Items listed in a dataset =
- - - -
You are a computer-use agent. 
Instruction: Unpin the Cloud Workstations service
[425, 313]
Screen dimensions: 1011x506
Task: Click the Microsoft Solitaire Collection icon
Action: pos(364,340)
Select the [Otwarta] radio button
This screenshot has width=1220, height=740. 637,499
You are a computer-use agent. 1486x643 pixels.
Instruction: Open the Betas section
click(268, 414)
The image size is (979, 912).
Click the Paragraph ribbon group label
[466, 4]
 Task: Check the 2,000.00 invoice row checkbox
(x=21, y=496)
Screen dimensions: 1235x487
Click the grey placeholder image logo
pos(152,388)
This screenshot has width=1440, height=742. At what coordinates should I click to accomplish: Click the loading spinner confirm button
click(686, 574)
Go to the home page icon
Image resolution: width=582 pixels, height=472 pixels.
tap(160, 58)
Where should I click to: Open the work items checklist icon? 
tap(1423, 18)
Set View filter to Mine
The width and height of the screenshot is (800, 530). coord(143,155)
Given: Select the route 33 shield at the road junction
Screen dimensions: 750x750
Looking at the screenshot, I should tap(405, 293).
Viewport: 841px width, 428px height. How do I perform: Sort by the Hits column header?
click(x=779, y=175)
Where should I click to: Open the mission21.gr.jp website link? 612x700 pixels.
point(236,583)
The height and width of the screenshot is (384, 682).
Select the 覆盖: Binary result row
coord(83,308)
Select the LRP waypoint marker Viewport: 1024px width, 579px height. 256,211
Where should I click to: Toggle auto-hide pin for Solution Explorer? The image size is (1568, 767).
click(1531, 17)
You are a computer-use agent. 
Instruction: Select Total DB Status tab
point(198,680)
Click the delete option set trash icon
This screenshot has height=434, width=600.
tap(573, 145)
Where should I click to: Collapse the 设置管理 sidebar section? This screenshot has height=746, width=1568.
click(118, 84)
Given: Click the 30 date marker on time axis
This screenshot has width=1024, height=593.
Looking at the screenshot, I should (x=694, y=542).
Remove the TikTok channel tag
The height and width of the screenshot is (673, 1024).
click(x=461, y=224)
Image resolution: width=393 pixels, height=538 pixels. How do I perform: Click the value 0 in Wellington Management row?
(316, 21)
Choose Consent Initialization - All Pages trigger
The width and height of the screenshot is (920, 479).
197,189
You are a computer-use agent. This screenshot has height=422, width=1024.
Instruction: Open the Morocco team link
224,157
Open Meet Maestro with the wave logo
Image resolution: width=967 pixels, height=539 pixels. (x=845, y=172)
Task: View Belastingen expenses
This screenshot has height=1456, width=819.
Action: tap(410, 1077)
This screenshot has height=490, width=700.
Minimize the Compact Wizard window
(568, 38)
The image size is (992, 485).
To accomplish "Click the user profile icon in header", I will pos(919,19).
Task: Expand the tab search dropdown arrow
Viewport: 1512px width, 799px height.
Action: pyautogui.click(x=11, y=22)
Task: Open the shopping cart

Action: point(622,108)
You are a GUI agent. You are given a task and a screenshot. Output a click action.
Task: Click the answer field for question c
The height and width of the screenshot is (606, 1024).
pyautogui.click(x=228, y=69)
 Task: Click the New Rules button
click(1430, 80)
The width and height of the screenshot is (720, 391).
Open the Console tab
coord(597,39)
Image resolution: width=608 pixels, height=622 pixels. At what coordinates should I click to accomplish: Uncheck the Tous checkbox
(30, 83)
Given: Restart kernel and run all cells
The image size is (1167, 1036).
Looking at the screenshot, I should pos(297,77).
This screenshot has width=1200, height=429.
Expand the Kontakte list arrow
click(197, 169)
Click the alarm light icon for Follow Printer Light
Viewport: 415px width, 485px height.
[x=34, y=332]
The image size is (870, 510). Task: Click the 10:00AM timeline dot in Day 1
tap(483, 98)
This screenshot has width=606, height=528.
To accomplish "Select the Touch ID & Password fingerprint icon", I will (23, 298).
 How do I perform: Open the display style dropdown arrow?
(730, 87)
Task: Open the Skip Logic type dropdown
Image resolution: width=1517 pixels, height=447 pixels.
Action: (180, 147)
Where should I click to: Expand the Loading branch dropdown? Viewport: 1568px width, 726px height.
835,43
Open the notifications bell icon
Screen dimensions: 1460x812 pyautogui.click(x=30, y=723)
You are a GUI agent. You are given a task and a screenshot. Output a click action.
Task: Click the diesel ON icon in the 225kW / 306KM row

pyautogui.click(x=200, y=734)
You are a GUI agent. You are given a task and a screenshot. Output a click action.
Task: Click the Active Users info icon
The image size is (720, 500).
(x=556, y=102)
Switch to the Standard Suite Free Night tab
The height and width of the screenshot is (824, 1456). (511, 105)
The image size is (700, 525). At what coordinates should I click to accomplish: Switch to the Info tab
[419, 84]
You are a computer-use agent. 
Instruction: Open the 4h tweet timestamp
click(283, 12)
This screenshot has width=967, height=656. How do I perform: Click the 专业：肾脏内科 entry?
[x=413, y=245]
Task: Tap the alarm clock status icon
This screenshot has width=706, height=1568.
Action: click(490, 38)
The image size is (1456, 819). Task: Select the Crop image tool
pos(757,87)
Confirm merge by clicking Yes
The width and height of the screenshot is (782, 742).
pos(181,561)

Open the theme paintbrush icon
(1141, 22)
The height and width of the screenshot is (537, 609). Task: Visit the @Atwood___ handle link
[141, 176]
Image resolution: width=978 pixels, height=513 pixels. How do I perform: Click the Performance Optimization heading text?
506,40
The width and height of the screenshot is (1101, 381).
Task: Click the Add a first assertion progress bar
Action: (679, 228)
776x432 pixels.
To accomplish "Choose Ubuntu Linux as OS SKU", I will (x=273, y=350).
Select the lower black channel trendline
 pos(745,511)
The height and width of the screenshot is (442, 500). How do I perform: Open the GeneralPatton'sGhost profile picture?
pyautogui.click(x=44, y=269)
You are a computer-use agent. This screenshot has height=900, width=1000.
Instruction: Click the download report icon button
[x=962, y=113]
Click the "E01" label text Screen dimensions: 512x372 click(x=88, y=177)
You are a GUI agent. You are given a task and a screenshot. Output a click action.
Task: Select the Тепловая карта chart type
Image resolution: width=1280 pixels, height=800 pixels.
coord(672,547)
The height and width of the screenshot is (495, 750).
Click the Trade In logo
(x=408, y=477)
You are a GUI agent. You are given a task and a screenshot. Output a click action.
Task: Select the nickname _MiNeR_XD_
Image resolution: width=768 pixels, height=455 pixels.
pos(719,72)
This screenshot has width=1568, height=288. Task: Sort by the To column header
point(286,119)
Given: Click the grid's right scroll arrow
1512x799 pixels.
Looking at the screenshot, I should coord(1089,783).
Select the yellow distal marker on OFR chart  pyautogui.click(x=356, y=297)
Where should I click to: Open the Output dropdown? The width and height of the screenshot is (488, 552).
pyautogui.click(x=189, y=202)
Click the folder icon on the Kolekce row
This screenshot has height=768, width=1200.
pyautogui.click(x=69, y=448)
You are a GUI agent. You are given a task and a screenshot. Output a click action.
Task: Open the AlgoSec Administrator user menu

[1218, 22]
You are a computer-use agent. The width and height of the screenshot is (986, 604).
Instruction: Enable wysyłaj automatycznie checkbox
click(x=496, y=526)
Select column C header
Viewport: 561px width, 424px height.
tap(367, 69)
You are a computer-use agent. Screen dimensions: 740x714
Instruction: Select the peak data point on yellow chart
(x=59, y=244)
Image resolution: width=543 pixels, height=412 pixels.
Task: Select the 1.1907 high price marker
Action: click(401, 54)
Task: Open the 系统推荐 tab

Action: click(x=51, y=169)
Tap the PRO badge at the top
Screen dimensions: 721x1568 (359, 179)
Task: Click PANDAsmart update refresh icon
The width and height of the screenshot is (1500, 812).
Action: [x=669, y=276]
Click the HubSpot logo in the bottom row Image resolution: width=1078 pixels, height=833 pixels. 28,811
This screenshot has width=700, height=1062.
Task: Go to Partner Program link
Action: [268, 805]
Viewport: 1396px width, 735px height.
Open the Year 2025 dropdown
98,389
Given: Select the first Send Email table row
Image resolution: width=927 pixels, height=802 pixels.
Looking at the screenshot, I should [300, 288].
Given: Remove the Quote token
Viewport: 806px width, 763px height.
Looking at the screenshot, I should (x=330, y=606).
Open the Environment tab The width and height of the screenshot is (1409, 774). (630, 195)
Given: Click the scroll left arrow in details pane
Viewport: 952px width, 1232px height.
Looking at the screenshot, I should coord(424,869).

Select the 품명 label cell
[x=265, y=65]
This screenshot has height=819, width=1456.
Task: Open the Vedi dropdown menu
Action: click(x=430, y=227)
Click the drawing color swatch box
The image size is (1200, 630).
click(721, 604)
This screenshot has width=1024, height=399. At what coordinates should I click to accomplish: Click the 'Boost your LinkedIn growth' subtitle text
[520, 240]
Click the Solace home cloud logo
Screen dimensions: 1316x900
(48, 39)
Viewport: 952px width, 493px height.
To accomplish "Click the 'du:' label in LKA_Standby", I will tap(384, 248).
- - - -
THE PROBLEM = Here the output must be the lines above from the line with "Click the Trade In logo" to the line with "Select the yellow", both included, duplicated word for word and nothing else.

WRITTEN REPLY =
Click the Trade In logo
(x=408, y=477)
You are a GUI agent. You are given a task and a screenshot. Output a click action.
Task: Select the nickname _MiNeR_XD_
Image resolution: width=768 pixels, height=455 pixels.
pos(719,72)
This screenshot has width=1568, height=288. Task: Sort by the To column header
point(286,119)
Given: Click the grid's right scroll arrow
1512x799 pixels.
Looking at the screenshot, I should coord(1089,783).
Select the yellow distal marker on OFR chart  pyautogui.click(x=356, y=297)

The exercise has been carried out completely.